Orpheus sprach ihren Spaziergang an in der Hoffnung, dass dieser angenehm war, was Aurora mit einem Nicken kommentierte, ehe sie sprach. ”Es ist immer wieder ein Erlebnis der besonderen Art, durch die prächtige Anlage zu gehen. Ich liebe diesen Ort hier, aber das habe ich wohl schon zu oft angemerkt, wie ich feststellen muss...” kam über ihre Lippen. ”Ihr genießt wirklich ein Privileg, dass Sie jeden Tag hier verweilen können, wenn Sie dies wünschen.”
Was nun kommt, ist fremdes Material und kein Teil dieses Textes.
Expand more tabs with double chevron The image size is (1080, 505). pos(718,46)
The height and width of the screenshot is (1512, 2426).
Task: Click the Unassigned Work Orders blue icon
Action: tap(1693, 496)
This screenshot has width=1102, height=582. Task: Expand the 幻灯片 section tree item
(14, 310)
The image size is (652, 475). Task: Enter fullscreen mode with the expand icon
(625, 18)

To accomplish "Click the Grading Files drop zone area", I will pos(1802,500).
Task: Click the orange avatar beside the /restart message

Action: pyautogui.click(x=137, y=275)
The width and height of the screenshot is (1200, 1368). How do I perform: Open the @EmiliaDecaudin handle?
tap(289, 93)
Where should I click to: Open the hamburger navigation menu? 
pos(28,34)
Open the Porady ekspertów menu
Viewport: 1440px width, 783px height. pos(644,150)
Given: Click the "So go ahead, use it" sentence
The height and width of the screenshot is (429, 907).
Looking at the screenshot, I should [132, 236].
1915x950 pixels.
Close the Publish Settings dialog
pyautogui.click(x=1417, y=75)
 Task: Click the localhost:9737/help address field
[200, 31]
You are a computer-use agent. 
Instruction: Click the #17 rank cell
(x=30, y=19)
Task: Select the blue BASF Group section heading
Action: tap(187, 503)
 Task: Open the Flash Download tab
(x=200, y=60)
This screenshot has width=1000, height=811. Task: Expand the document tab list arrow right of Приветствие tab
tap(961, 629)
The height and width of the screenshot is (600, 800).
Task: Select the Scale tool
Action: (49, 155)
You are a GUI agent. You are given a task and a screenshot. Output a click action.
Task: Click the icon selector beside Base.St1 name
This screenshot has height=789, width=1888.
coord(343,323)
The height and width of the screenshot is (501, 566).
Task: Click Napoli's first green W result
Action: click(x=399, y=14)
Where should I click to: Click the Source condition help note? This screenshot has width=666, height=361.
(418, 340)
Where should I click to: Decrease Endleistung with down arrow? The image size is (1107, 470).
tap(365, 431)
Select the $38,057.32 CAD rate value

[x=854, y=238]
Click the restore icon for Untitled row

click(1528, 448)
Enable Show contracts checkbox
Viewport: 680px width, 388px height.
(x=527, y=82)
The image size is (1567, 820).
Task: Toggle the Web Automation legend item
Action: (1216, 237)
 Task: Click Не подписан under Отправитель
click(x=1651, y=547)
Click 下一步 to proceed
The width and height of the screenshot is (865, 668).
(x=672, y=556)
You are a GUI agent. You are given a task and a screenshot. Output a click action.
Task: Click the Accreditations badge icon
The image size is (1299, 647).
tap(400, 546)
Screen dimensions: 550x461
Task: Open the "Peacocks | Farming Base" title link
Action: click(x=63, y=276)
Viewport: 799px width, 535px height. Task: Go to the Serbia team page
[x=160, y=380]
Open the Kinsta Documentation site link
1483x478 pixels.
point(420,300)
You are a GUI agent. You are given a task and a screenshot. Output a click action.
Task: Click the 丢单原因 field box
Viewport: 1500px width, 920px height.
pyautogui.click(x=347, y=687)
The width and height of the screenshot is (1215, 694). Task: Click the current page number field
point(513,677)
Aurora kannte Orpheus mittlerweile zu gut, um zu wissen, dass er Gespräche gerne mit allgemeinen Fragen anfing. Das tat ihrer Freude an der Unterhaltung jedoch keinen Abbruch. Ganz im Gegenteil – es zeugte doch davon, dass sich Orpheus auch für ihr Wohlbefinden interessierte.
”Ich danke Euch für Eure Frage, mir geht es gut. Heute hatte ich tatsächlich die Gelegenheit, mir etwas freie Zeit zu erlauben. Auch das muss mal sein, so denke ich.” antwortete die Rothaarige und erkundigte sich im Umkehrschluss natürlich auch um das Wohlbefinden ihres Freundes. Dieser wiederum durfte (natürlich) bereits damit gerechnet haben. Dennoch erlaubte er sich eine kurze Nachdenkzeit, ehe er antwortete.
”Wie weit sind Sie mit den Vorbereitunten vorangeschritten? Gestatten Sie mir die Frage, aber plagt sie die Nervosität, wenn Sie an Ihre Hochzeit denken? Sie haben dafür mein vollstes Verständnis.” wollte Aurora dann wissen.
Zu gut erinnerte sie sich an die Zeit kurz vor ihrer Hochzeit. Eine Hochzeit war ein Meilenstein im Leben eines jungen Menschen. Zu gut konnte sie sich hineinfühlen in die Lage von Orpheus, wobei man natürlich auch nicht außer Acht lassen durfte, dass es Männern und Frauen wohl unterschiedlich erging in dieser Situation. Nervosität war aber mit Sicherheit auf beiden Seiten zu finden.